(Stored data entries)
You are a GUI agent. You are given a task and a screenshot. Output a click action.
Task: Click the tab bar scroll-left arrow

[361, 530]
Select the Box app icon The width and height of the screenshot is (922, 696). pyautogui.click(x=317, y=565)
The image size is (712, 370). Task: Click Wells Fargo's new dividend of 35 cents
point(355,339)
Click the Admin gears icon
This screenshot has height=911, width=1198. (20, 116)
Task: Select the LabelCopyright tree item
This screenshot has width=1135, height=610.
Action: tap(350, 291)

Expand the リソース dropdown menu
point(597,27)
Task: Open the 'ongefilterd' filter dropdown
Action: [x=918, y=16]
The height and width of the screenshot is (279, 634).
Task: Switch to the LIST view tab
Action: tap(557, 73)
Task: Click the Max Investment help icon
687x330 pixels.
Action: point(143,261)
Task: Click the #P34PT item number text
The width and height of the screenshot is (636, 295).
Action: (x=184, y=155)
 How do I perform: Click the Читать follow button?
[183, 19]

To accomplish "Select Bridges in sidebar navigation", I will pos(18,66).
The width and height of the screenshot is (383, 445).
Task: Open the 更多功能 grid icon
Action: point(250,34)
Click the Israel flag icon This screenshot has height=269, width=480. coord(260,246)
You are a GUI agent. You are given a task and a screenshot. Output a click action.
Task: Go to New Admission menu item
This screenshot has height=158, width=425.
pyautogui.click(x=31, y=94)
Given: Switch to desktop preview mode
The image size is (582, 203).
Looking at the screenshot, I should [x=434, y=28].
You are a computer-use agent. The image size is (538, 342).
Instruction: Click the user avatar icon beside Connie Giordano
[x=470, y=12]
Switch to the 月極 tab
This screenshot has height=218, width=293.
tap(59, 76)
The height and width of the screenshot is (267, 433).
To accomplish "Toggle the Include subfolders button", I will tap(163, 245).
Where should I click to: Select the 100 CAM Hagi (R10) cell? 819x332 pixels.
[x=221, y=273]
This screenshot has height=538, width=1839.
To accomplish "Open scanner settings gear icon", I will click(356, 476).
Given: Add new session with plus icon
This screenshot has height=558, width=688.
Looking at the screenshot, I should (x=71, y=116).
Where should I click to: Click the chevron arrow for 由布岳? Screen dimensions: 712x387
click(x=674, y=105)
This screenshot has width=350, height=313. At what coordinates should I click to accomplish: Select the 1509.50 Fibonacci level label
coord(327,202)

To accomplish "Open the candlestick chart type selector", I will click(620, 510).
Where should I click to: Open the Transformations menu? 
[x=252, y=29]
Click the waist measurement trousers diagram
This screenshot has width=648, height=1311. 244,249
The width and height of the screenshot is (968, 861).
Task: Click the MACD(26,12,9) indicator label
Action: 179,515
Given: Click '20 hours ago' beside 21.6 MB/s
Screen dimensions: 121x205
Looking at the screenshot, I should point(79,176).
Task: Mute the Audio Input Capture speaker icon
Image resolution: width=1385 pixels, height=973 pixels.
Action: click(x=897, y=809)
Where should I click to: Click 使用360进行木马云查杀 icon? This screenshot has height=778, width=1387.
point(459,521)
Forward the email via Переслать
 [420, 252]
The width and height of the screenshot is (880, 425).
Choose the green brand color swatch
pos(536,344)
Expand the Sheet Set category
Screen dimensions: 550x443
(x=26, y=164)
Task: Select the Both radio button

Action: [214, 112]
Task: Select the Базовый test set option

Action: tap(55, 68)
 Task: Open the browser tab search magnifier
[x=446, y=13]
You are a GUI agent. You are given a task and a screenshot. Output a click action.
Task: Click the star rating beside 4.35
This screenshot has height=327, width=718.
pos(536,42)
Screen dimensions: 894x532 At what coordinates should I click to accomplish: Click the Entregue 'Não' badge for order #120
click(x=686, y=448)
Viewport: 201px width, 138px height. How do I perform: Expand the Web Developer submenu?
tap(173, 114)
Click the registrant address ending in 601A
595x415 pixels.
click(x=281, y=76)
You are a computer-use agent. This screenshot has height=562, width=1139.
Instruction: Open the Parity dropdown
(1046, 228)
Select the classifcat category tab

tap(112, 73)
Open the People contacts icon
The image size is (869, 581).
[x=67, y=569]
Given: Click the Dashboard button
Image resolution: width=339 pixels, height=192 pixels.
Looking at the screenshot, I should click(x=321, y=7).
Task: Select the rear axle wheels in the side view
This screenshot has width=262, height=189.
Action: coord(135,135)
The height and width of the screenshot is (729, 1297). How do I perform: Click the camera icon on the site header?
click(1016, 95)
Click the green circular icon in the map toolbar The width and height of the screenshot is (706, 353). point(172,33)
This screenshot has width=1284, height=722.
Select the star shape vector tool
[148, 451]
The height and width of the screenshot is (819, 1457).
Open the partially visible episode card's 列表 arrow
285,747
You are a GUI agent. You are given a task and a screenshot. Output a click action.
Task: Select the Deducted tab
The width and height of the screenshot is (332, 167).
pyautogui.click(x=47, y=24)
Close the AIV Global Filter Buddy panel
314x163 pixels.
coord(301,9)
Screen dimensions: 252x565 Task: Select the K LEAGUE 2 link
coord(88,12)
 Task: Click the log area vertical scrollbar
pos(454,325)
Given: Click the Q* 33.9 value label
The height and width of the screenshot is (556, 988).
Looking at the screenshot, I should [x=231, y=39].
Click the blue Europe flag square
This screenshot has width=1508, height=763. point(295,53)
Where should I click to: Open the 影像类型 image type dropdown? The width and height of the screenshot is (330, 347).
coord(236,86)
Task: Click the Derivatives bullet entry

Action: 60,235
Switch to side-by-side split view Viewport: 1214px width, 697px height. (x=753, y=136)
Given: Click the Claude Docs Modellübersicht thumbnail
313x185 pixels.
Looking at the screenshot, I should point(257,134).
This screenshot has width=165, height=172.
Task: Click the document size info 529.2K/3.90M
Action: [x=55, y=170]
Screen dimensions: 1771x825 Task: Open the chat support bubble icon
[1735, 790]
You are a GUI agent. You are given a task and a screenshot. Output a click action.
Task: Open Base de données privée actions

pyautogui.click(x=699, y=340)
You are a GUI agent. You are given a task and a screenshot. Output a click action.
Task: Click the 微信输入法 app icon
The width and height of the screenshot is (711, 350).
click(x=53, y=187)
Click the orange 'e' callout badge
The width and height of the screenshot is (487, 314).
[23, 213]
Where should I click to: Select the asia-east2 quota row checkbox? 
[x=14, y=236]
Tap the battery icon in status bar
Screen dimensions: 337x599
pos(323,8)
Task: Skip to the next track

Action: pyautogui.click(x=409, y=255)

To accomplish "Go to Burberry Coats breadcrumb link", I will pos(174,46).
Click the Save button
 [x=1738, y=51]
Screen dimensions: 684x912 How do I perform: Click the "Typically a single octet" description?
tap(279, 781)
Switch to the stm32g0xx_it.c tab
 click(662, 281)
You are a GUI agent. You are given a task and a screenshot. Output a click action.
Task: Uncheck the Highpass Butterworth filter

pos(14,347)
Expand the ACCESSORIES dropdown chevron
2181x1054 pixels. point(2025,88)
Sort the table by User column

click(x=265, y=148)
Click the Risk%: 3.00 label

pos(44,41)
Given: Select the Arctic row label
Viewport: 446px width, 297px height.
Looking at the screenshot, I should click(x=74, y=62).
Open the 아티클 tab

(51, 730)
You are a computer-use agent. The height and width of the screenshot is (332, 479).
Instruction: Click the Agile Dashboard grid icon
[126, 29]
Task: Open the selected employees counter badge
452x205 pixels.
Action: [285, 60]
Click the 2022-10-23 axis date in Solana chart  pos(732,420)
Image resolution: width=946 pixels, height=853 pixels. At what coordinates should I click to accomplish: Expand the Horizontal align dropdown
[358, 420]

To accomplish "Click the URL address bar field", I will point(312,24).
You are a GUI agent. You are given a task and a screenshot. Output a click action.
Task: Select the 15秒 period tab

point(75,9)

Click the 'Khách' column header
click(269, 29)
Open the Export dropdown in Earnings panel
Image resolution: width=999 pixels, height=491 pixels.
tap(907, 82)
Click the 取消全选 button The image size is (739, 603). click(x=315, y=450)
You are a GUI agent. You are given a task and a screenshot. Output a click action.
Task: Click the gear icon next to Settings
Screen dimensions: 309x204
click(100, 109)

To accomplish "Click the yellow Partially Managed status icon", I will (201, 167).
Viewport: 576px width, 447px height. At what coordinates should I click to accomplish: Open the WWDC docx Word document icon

- [Exercise]:
Search the data above and return each line in which "item" occurs.

- [Problem solution]:
Task: Select the LabelCopyright tree item
Task: Click the #P34PT item number text
Task: Go to New Admission menu item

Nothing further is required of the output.